Dilanjutkan oleh pernyataan mantan Wakil Ketua PPATK, Agus Santoso, utang luar negeri membengkak karena dijadikan salah satu penutup defisit, saat pengeluaran negara membengkak akibat dikorupsi. Sementara itu, disisi penerimaan, targetnya tak tercapai. [Kompas.com, Selasa 6/12/2011].
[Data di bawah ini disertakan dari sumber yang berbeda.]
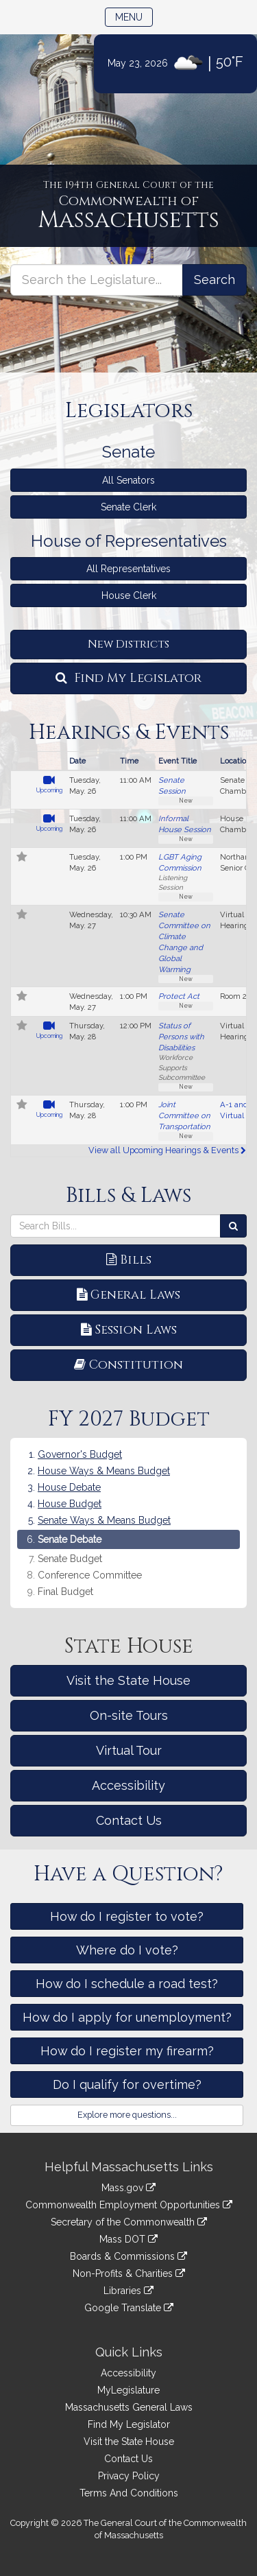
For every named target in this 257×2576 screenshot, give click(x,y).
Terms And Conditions (128, 2493)
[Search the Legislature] (214, 280)
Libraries (128, 2290)
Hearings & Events (129, 732)
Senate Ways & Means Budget (104, 1520)
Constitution (128, 1364)
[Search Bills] (233, 1226)
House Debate (69, 1487)
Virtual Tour (129, 1750)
Jika pernyataan kedua tokoh di atas tersebut benar, tidak mengherankan jika Tesla, Apple, dan perusahaan -perusahaan raksasa lain dari negeri Uncle Sam, urung untuk invest di Indonesia, karena dinilai tidak menjalankan good and clean governance yang menjunjung tinggi prinsip kehati-hatian. Karena mereka sadar jika invest di negara korup serba salah, bisa kena dobel punishment.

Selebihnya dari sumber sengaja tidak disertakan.